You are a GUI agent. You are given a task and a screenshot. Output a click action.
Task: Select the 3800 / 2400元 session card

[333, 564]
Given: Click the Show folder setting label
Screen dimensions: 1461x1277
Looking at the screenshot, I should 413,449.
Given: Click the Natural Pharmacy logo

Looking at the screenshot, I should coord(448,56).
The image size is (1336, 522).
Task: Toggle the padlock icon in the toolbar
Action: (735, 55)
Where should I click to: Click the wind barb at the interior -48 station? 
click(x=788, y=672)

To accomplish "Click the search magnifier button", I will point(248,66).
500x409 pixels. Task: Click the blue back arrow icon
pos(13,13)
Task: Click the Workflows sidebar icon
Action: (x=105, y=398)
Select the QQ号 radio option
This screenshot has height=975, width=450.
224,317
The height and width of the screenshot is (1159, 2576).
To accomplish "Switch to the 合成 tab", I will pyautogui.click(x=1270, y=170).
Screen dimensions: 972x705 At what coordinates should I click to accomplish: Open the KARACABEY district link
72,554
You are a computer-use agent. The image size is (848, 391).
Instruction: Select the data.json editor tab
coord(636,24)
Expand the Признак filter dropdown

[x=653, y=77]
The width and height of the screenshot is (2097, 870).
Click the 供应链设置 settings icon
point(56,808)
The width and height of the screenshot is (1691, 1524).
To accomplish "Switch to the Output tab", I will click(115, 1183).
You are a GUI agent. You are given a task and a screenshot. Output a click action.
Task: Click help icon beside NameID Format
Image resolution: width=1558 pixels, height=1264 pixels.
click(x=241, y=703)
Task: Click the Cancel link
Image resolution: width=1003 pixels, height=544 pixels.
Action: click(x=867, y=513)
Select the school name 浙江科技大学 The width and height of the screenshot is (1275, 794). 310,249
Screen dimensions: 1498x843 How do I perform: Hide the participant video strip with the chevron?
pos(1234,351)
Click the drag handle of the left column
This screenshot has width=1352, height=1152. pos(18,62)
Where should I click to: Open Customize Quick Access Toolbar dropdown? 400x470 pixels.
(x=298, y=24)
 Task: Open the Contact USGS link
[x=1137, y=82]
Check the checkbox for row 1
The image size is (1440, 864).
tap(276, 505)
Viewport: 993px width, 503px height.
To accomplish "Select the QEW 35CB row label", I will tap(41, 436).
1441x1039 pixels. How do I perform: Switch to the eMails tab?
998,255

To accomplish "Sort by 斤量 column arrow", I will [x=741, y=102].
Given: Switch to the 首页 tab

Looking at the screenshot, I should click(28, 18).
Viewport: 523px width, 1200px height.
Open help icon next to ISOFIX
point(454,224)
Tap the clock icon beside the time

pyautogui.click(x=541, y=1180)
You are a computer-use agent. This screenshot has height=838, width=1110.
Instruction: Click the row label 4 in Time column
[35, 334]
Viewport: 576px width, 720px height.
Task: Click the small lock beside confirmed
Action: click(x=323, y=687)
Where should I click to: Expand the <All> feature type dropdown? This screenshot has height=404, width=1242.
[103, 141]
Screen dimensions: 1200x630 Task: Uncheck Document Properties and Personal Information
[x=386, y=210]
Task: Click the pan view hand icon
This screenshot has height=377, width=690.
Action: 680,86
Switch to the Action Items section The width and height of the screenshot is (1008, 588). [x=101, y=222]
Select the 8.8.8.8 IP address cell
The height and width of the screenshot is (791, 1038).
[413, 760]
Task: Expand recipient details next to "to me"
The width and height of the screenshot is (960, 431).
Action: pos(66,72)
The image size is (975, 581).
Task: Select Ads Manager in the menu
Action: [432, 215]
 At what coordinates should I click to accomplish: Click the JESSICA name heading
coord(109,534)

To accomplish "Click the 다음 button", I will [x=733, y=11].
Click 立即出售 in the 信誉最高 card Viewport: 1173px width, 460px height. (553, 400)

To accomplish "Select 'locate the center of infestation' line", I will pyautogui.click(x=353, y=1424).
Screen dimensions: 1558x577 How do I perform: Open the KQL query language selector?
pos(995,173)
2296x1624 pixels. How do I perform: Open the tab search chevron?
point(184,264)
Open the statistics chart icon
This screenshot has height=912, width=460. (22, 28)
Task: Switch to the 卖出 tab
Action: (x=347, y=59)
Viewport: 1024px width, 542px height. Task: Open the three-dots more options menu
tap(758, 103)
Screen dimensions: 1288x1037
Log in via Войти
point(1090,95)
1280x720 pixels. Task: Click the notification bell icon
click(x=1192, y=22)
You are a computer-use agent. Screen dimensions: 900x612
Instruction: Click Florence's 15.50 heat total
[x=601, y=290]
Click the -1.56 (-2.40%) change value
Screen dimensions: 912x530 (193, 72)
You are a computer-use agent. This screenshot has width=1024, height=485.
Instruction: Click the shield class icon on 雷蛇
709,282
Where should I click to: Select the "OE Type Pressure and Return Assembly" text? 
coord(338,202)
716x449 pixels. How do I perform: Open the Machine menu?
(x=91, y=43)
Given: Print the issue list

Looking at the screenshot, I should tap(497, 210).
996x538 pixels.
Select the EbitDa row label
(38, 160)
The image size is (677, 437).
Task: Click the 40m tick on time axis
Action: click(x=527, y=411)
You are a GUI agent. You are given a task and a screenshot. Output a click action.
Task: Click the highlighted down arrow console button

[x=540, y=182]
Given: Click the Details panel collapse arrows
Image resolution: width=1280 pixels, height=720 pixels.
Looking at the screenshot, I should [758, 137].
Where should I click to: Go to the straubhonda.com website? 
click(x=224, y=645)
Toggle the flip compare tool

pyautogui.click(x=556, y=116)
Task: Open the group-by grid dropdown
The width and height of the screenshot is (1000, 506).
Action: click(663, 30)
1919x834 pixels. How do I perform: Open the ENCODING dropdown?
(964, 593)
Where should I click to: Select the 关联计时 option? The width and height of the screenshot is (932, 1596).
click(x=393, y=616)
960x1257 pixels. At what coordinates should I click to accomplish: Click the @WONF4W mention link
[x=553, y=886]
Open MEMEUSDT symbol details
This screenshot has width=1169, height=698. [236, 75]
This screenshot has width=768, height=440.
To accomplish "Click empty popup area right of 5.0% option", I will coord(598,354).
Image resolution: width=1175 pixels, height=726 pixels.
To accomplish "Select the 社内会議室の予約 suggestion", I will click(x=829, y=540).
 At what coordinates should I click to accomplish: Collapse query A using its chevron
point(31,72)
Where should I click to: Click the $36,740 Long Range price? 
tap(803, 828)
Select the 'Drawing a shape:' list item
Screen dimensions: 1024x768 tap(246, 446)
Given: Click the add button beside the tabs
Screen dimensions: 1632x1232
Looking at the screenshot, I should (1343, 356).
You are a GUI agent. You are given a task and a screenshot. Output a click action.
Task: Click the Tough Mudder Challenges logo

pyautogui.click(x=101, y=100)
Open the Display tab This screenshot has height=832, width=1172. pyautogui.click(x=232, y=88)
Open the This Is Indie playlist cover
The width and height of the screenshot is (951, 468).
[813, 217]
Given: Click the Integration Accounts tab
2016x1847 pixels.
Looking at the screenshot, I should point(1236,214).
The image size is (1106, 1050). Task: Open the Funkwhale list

Problem to work on:
Your answer should be the data above, retyped in full and unaltered.

Solution to the problem:
You are a GUI agent. You are given a task and a screenshot. Output a click action.
Task: Select the 3800 / 2400元 session card

[333, 564]
Given: Click the Show folder setting label
Screen dimensions: 1461x1277
Looking at the screenshot, I should 413,449.
Given: Click the Natural Pharmacy logo

Looking at the screenshot, I should coord(448,56).
The image size is (1336, 522).
Task: Toggle the padlock icon in the toolbar
Action: (735, 55)
Where should I click to: Click the wind barb at the interior -48 station? 
click(x=788, y=672)

To accomplish "Click the search magnifier button", I will point(248,66).
500x409 pixels. Task: Click the blue back arrow icon
pos(13,13)
Task: Click the Workflows sidebar icon
Action: (x=105, y=398)
Select the QQ号 radio option
This screenshot has height=975, width=450.
224,317
The height and width of the screenshot is (1159, 2576).
To accomplish "Switch to the 合成 tab", I will pyautogui.click(x=1270, y=170).
Screen dimensions: 972x705 At what coordinates should I click to accomplish: Open the KARACABEY district link
72,554
You are a computer-use agent. The image size is (848, 391).
Instruction: Select the data.json editor tab
coord(636,24)
Expand the Признак filter dropdown

[x=653, y=77]
The width and height of the screenshot is (2097, 870).
Click the 供应链设置 settings icon
point(56,808)
The width and height of the screenshot is (1691, 1524).
To accomplish "Switch to the Output tab", I will click(115, 1183).
You are a GUI agent. You are given a task and a screenshot. Output a click action.
Task: Click help icon beside NameID Format
Image resolution: width=1558 pixels, height=1264 pixels.
click(x=241, y=703)
Task: Click the Cancel link
Image resolution: width=1003 pixels, height=544 pixels.
Action: click(x=867, y=513)
Select the school name 浙江科技大学 The width and height of the screenshot is (1275, 794). 310,249
Screen dimensions: 1498x843 How do I perform: Hide the participant video strip with the chevron?
pos(1234,351)
Click the drag handle of the left column
This screenshot has width=1352, height=1152. pos(18,62)
Where should I click to: Open Customize Quick Access Toolbar dropdown? 400x470 pixels.
(x=298, y=24)
 Task: Open the Contact USGS link
[x=1137, y=82]
Check the checkbox for row 1
The image size is (1440, 864).
tap(276, 505)
Viewport: 993px width, 503px height.
To accomplish "Select the QEW 35CB row label", I will tap(41, 436).
1441x1039 pixels. How do I perform: Switch to the eMails tab?
998,255

To accomplish "Sort by 斤量 column arrow", I will [x=741, y=102].
Given: Switch to the 首页 tab

Looking at the screenshot, I should click(28, 18).
Viewport: 523px width, 1200px height.
Open help icon next to ISOFIX
point(454,224)
Tap the clock icon beside the time

pyautogui.click(x=541, y=1180)
You are a computer-use agent. This screenshot has height=838, width=1110.
Instruction: Click the row label 4 in Time column
[35, 334]
Viewport: 576px width, 720px height.
Task: Click the small lock beside confirmed
Action: click(x=323, y=687)
Where should I click to: Expand the <All> feature type dropdown? This screenshot has height=404, width=1242.
[103, 141]
Screen dimensions: 1200x630 Task: Uncheck Document Properties and Personal Information
[x=386, y=210]
Task: Click the pan view hand icon
This screenshot has height=377, width=690.
Action: 680,86
Switch to the Action Items section The width and height of the screenshot is (1008, 588). [x=101, y=222]
Select the 8.8.8.8 IP address cell
The height and width of the screenshot is (791, 1038).
[413, 760]
Task: Expand recipient details next to "to me"
The width and height of the screenshot is (960, 431).
Action: pos(66,72)
The image size is (975, 581).
Task: Select Ads Manager in the menu
Action: [432, 215]
 At what coordinates should I click to accomplish: Click the JESSICA name heading
coord(109,534)

To accomplish "Click the 다음 button", I will [x=733, y=11].
Click 立即出售 in the 信誉最高 card Viewport: 1173px width, 460px height. (553, 400)

To accomplish "Select 'locate the center of infestation' line", I will pyautogui.click(x=353, y=1424).
Screen dimensions: 1558x577 How do I perform: Open the KQL query language selector?
pos(995,173)
2296x1624 pixels. How do I perform: Open the tab search chevron?
point(184,264)
Open the statistics chart icon
This screenshot has height=912, width=460. (22, 28)
Task: Switch to the 卖出 tab
Action: (x=347, y=59)
Viewport: 1024px width, 542px height. Task: Open the three-dots more options menu
tap(758, 103)
Screen dimensions: 1288x1037
Log in via Войти
point(1090,95)
1280x720 pixels. Task: Click the notification bell icon
click(x=1192, y=22)
You are a computer-use agent. Screen dimensions: 900x612
Instruction: Click Florence's 15.50 heat total
[x=601, y=290]
Click the -1.56 (-2.40%) change value
Screen dimensions: 912x530 (193, 72)
You are a computer-use agent. This screenshot has width=1024, height=485.
Instruction: Click the shield class icon on 雷蛇
709,282
Where should I click to: Select the "OE Type Pressure and Return Assembly" text? 
coord(338,202)
716x449 pixels. How do I perform: Open the Machine menu?
(x=91, y=43)
Given: Print the issue list

Looking at the screenshot, I should tap(497, 210).
996x538 pixels.
Select the EbitDa row label
(38, 160)
The image size is (677, 437).
Task: Click the 40m tick on time axis
Action: click(x=527, y=411)
You are a GUI agent. You are given a task and a screenshot. Output a click action.
Task: Click the highlighted down arrow console button

[x=540, y=182]
Given: Click the Details panel collapse arrows
Image resolution: width=1280 pixels, height=720 pixels.
Looking at the screenshot, I should [758, 137].
Where should I click to: Go to the straubhonda.com website? 
click(x=224, y=645)
Toggle the flip compare tool

pyautogui.click(x=556, y=116)
Task: Open the group-by grid dropdown
The width and height of the screenshot is (1000, 506).
Action: click(663, 30)
1919x834 pixels. How do I perform: Open the ENCODING dropdown?
(964, 593)
Where should I click to: Select the 关联计时 option? The width and height of the screenshot is (932, 1596).
click(x=393, y=616)
960x1257 pixels. At what coordinates should I click to accomplish: Click the @WONF4W mention link
[x=553, y=886]
Open MEMEUSDT symbol details
This screenshot has width=1169, height=698. [236, 75]
This screenshot has width=768, height=440.
To accomplish "Click empty popup area right of 5.0% option", I will coord(598,354).
Image resolution: width=1175 pixels, height=726 pixels.
To accomplish "Select the 社内会議室の予約 suggestion", I will click(x=829, y=540).
 At what coordinates should I click to accomplish: Collapse query A using its chevron
point(31,72)
Where should I click to: Click the $36,740 Long Range price? 
tap(803, 828)
Select the 'Drawing a shape:' list item
Screen dimensions: 1024x768 tap(246, 446)
Given: Click the add button beside the tabs
Screen dimensions: 1632x1232
Looking at the screenshot, I should (1343, 356).
You are a GUI agent. You are given a task and a screenshot. Output a click action.
Task: Click the Tough Mudder Challenges logo

pyautogui.click(x=101, y=100)
Open the Display tab This screenshot has height=832, width=1172. pyautogui.click(x=232, y=88)
Open the This Is Indie playlist cover
The width and height of the screenshot is (951, 468).
[813, 217]
Given: Click the Integration Accounts tab
2016x1847 pixels.
Looking at the screenshot, I should point(1236,214).
The image size is (1106, 1050). Task: Open the Funkwhale list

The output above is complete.